While it’s easy enough to find a manufacturer yourself or through a third party, sourcing agents and factories on Alibaba too often take advantage of entrepreneurs and new businesses that haven’t learned how to vet a manufacturing partner. Working with the wrong factory can lead to huge amounts of waste and costs: defective and poor-quality products, and missed production deadlines, are all too common when working with a factory that hasn’t properly been vetted. Here’s what entrepreneurs need to know about assessing a potential manufacturing partner.
Ask the right questions
Obviously, the biggest question you will have is the cost: how much the factory will charge to manufacture your product. But cost isn’t the only thing you need to consider. There are plenty of factories out there that will charge pennies – to deliver a product with terrible quality and is virtually worthless. In addition to asking for a price quote, Shopify recommends that you ask these questions to vet a manufacturing partner:
What is your minimum order quantity? Especially with a new product, make sure the minimum order quantity (MOQ) is a manageable amount of inventory. Deadstock is costly; so make sure your MOQ matches your business plan and projections.
What is your sample pricing? The price of a sample ranges dramatically, depending on the supplier. It could be free, discounted, or the full retail price – so make sure to ask upfront.
What is your production pricing? Shopify’s experts recommend that you “ask for pricing for several quantities to get a sense of if and how they do discounted pricing for bulk orders.”
What is your turnaround time? Including the time it takes to ship, how fast can a factory get the product to your business?
What are your payment terms? It’s common for suppliers to ask for new businesses to make the full payment upfront, which is something you should certainly know ahead of time. See if there’s room to negotiate if your relationship goes beyond the first order.
Do you subcontract work to other factories, or is all the work done in-house? This question is a big one: make sure the factory you’re vetting is the one who will be creating your product.
If you’re outsourcing to an overseas company, they are likely to run your email through a translating app. Keep your email short and to the point to make sure that nothing gets lost in translation.
Ask to see the business license
Reputable manufacturing companies in India, China, and elsewhere will have a business license, and if they can’t show proof of legal incorporation and that they are allowed to export, this is a red flag. Not only can a business license help you ensure quality control, but it also “provides valuable information about the company’s business scope and registered capital,” writes The Next Web.
A company’s business scope tells you the purpose of founding the company. For instance, if a company was founded to focus on distribution, then the business is probably not as experienced or reliable in manufacturing. They could be a trader, meaning they outsource to other factories. Likewise, if the company has a small amount of registered capital – i.e., the investment with which the business was founded – that could also be a sign the company a trader. Look for manufacturers that have a large amount of registered capital.
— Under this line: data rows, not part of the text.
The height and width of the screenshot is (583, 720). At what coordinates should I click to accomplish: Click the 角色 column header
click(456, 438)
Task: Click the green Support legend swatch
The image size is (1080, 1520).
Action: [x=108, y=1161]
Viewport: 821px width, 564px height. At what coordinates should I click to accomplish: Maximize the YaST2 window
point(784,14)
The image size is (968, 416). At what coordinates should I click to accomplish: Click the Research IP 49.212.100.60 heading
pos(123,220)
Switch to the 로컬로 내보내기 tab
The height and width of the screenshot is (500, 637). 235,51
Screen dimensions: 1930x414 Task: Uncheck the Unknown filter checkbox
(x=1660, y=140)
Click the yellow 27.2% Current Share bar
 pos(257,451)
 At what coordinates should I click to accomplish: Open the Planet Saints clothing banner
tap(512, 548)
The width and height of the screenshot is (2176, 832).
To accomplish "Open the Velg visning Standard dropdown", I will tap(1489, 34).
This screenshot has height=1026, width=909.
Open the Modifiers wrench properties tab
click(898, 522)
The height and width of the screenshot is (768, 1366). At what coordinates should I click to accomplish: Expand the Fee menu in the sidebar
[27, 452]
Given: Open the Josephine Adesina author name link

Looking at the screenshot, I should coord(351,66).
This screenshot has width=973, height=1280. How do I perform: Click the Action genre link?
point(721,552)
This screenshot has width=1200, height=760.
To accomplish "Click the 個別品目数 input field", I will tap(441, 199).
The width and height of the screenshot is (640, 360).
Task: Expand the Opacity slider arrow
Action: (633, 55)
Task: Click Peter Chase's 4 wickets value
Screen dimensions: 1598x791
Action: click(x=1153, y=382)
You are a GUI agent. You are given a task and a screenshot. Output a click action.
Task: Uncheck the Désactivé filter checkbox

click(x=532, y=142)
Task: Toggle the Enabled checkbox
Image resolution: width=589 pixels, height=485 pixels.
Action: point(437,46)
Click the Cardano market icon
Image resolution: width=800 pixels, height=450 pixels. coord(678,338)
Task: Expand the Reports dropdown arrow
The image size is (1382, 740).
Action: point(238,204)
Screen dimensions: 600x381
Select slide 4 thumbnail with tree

A good manufacturing partner should send you a copy of their business license. If you want to verify the document, check the relevant government website. Alibaba and Globalsources both provide automatic business license verification.
Get references from other companies
Perhaps the most critical step in vetting a company is checking reviews from other clients who’ve outsourced to their factory. Ask the manufacturing partner to provide references from other clients. Get in touch with those clients directly to make sure they had a good experience. Ask your manufacturing partner who else they’ve worked with, and to put you in touch with someone at the company who can verify the relationship.